Max prompted: “You were saying she was frail.”

“Mentally frail, I meant,” she said. “Not a lot of stuffing to her, and of course he was such a bully, and a lot to stand up to for any woman. She did want that baby so.… I suppose she didn't see the lie for what it was and would have told a million lies to have that child be hers. That was part of what made it so difficult, you see. She really did want him and, as I say, he would want for nothing with a mother who was devoted like that. But I did hear she died. I read it in the papers. Horse threw her off, didn't he? Wild creatures. We only think we can tame them. I suppose Peregrine was nearly grown by that time?”

“Yes,” said Max. “More or less. Peregrine was a teenager when it happened.”

“Peregrine,” she repeated with a sniff. “Fancy name. I dinna care for it.”

“I gather it's a family name.”

“I had a cat named Pellegrino once,” she said. “I'm teetotal, you see.”

“Ah,” said Max.

“He was Italian. The cat, I mean.” Max decided he was not going to follow her down that path by asking her how in the world she knew the cat's heritage.

“Was there anything else you'll be wanting to ask? My ladies' group meets here this evening. Please take a scone or two with you if you'd like. They are all slimming half the time and I end up making too much for them.”

Max held up his hands, refusing the offer and saying, “I don't know if you're aware Peregrine later had a baby sister.”

“There was mention in the paper, yes. I don't recall the name.”

“It was Rosamund.”

“Ah. That sounds like it. You're wondering if Rosamund came from the same place as Peregrine? I wondered, too, when I saw the notice. It … disturbed me. Put me in mind of Cain and Abel, for some reason. Yes, it did. Still, it's so often the way—the adopted baby is followed soon after by the child the couple thought they couldn't have.”

Max had been thinking much the same thing.

He also had been wondering if Peregrine had found out about the circumstances surrounding his birth. If so, could the shock—the rage, even—at such a deception be a motive for murder?

“It's stirred it all up again,” she added. “I do think I've been careless—not asking my minister's advice, I mean.”

*   *   *

Before driving away from Elspeth Muir's house, Max stopped to look for messages on his mobile phone. It was something he'd gotten more and more into the habit of doing with Awena and Owen in his life.
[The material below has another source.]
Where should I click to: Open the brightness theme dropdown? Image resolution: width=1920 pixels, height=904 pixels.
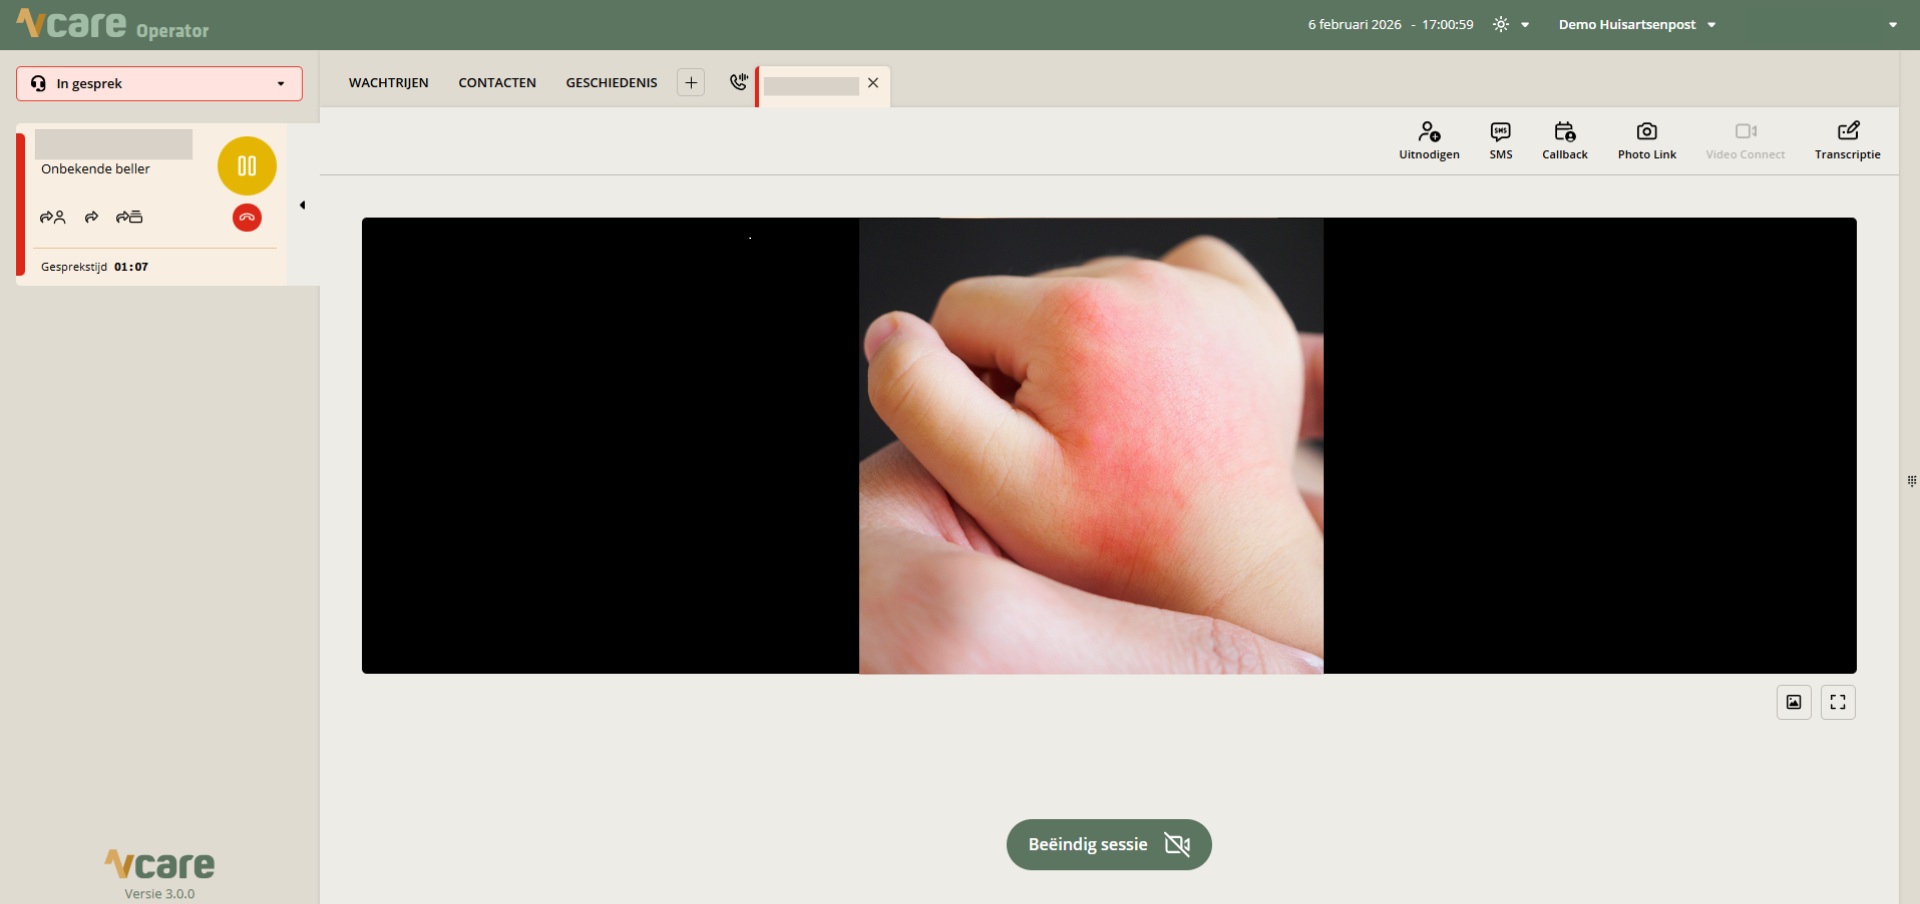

There was a message from his bishop, the Right Reverend Nigel St. Stephen. Rather, it was from the person in the bishop's office who organized his calendar. Max's heart sank. The bishop no doubt had seen the latest news. And he no doubt was alarmed and wondering if and how Max was involved in this latest incident of carnage in otherwise-peaceful Nether Monkslip. Max had been expecting the call, but he had not rehearsed what he might say. The bishop had been understanding thus far, almost viewing these horrendous homicidal incidents as somehow divinely sent, if such tortuous theology could be admitted.

Max himself had come to wonder—
was
he a catalyst for murder? Had he been sent to Nether Monkslip to root out evil in the village?